Contract test that exercises every default the substrate ships: - Scheduler builds with `America/New_York` default; per-source override flows through. - JoshHttpClient applies UA, rate limit, retry, timeout defaults. - api.data.gov budget allocator splits 1000/hr per the documented table; auto-scales on observed `X-RateLimit-Limit` header. - `pdf_v1` normalizer ships and passes the 12-sample validation suite under `tests/normalizers/test_pdf_v1.py`. - `BrowserClient` singleton lazy-spawns once and produces per-source contexts. - Corpus path helpers in `josh_substrate.corpus` produce the documented per-source subpaths; atomic write helper round-trips via tmp-then-rename. Determiner currently fails because: (a) `shared/josh_substrate/tests/test_source_defaults.py` does not yet exist; (b) the api.data.gov budget allocator and BrowserClient singleton are not yet implemented; (c) `pdf_v1` and its 12-sample validation suite are not yet implemented. Will flip to passing as the implementation lands across `shared/josh_substrate/` and `josh-ingester/ingester/`.

None.

  • Specific source ingester implementations — those live in per-source ingester specs (`bills-ingester`, `gao-reports-ingester`, etc.) which now depend on this spec.
  • OCR fallback for scanned PDFs — defer to v1.x when a real need surfaces.
  • Marker (LLM-assisted PDF) integration — defer to v1.x; preserve the option as a `pdf_v2` track.
  • Extraction of headed-browser into a separate `josh-fetcher` container — deferred until single-process Chromium hits a real scaling wall.
  • api.data.gov backfill burst mode (`--burst` flag) — deferred to v1.x.
  • Application-layer compression of raw bytes — deferred; filesystem-level compression is the preferred answer if disk pressure surfaces.
  • On-disk version history of raw payloads — restic snapshot tier IS the version history.
  • Source-specific HTTP, browser, or PDF customizations — those override the defaults via per-source attributes; this spec defines the defaults, not the override mechanism beyond noting it exists.

Decisions locked, organized by section. Each maps to one or more EARS
acceptance criteria above and to a contract test in the determiner.

## 1. Scheduler timezone

Locked: America/New_York (already implemented in
josh-ingester/ingester/scheduler.py as DEFAULT_TIMEZONE). Federal
data is intrinsically Eastern (Congress floor activity, FR ~08:45 ET,
DC business hours). Per-source override is allowed via the source's
timezone attribute.

## 2. HTTP client defaults

Locked, applied in JoshHttpClient (josh-ingester/ingester/http.py):

| Field | Default |
|-------|---------|
| User-Agent | Mozilla/5.0 (Macintosh; Intel Mac OS X 10_15_7) AppleWebKit/537.36 (KHTML, like Gecko) Chrome/130.0.0.0 Safari/537.36 josh-ingester/<version> |
| Rate limit | 2 req/sec token bucket |
| Retry | tenacity, 3 attempts, exponential backoff, 5xx + network only |
| Fetch concurrency | 4 in-flight per source |
| Timeout | 10s connect / 60s read (new — was unset previously) |

Per-source override is the standard pattern; document the tighter
defaults source authors should reach for (e.g., FR API supports much
higher rate; LDA's headed-browser path is much lower).

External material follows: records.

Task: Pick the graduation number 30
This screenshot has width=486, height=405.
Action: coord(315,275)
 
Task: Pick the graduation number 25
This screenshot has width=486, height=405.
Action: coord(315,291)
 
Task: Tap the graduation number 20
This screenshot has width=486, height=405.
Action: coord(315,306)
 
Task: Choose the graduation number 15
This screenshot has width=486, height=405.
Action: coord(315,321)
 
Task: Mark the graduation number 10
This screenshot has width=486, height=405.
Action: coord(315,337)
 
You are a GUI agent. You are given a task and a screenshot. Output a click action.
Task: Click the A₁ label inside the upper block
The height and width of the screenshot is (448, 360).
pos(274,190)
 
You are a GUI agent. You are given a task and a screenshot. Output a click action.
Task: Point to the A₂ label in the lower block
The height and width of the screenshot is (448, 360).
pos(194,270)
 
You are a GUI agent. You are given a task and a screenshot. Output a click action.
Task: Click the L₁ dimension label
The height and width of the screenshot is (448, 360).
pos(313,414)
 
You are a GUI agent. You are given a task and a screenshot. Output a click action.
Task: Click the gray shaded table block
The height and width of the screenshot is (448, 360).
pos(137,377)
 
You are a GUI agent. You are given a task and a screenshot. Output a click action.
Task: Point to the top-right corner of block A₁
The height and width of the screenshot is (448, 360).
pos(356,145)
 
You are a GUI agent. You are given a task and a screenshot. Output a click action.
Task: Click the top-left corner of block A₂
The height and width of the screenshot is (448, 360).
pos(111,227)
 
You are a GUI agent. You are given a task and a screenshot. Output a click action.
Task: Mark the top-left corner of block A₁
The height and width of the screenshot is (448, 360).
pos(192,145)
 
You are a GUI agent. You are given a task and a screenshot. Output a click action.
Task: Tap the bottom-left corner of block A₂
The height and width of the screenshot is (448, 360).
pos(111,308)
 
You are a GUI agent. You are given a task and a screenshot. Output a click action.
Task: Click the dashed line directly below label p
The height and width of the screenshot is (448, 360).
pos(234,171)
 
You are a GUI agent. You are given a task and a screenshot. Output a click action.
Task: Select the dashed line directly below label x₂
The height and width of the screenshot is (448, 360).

Maintenance: when the User-Agent's Chrome version is >12 months old,
bump it. Non-blocking hygiene.

## 3. api.data.gov key strategy

Locked: single key, single env var, per-source budget allocation,
auto-scaling on elevated quota.

```
JOSH_API_DATA_GOV_KEY=...

Default budget split (1000 req/hr aggregate):
bills-ingester 350/hr
regulations-dot-gov-dockets 200/hr
hearings-ingester 150/hr
public-laws-ingester 100/hr
roll-call-votes-ingester 100/hr
headroom for v2 sources 100/hr
```

When JoshHttpClient observes X-RateLimit-Limit > 1000, all
per-source budgets scale proportionally — operator with elevated 5K/hr
key sees bills=1750 etc. without retuning. Per-source override via
JOSH_RATE_LIMIT_<SOURCE>_PER_HOUR=N env var.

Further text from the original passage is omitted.